Work item | When you reach the line with "Task: Click the" in the data below, begin printing lines exactly, and stop once the line with "The height and width of the screenshot is (814, 1440)." has been printed.

Data section |
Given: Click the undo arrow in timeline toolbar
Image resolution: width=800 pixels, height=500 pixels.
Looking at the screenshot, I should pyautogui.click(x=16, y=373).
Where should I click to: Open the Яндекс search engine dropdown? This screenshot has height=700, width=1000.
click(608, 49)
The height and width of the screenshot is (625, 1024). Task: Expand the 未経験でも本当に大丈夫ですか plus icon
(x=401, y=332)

...

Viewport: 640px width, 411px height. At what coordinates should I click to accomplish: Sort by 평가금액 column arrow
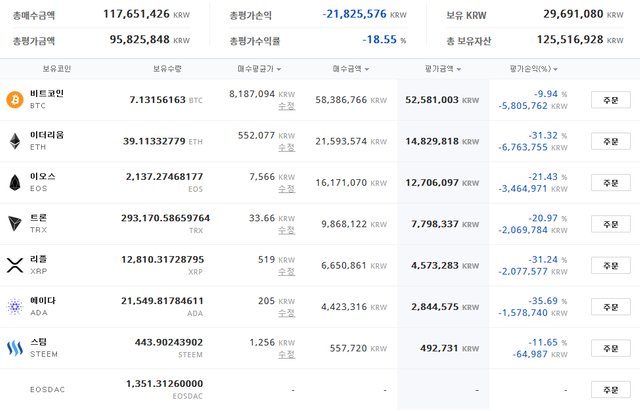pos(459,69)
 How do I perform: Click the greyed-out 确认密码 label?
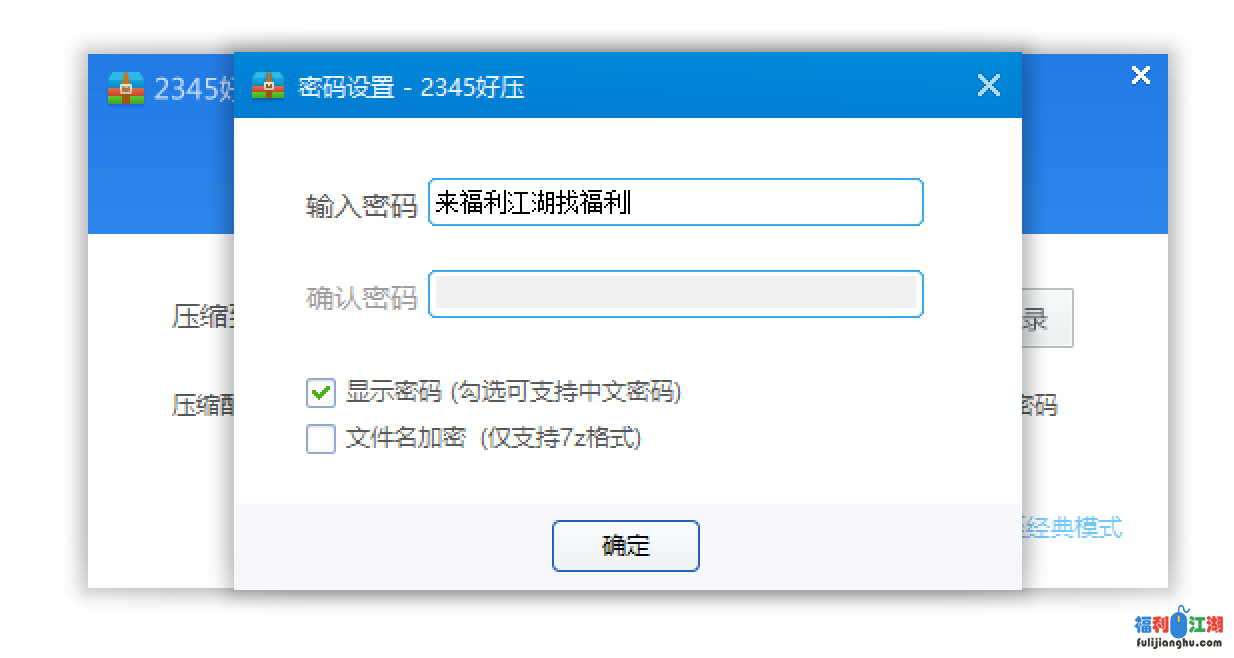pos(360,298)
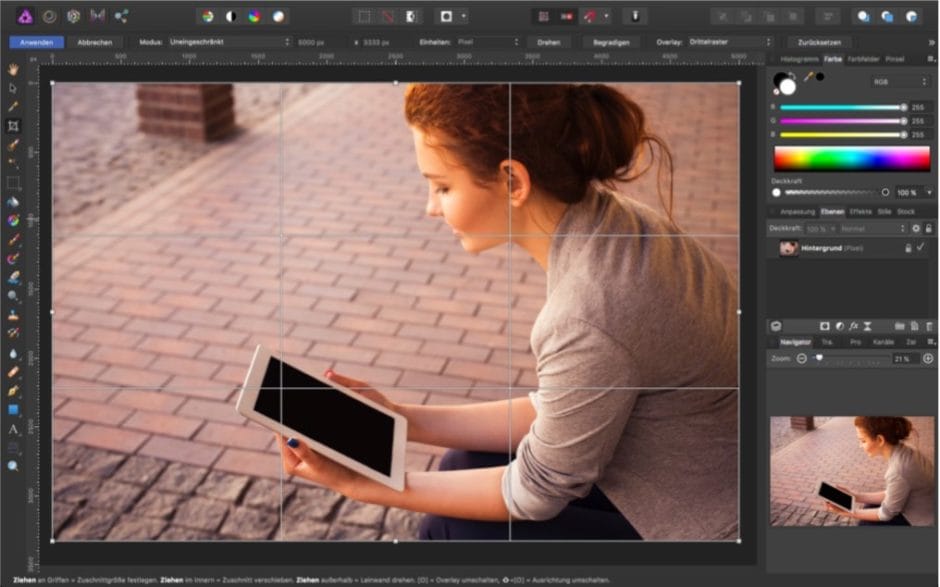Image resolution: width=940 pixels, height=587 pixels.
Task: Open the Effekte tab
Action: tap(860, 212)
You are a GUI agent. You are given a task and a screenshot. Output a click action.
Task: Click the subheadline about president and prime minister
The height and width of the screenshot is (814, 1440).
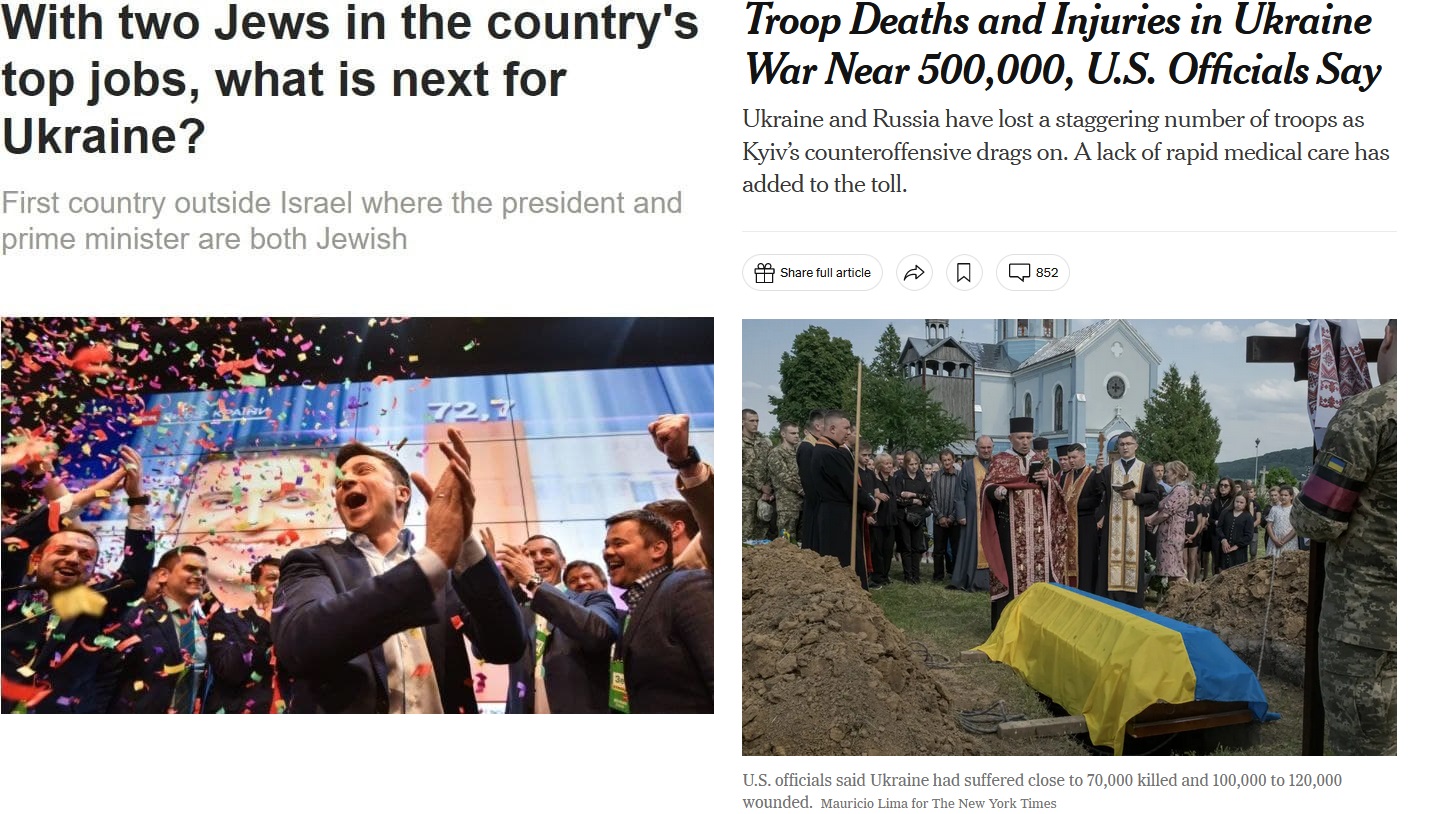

Written response |
Task: Click the subheadline about president and prime minister
The height and width of the screenshot is (814, 1440).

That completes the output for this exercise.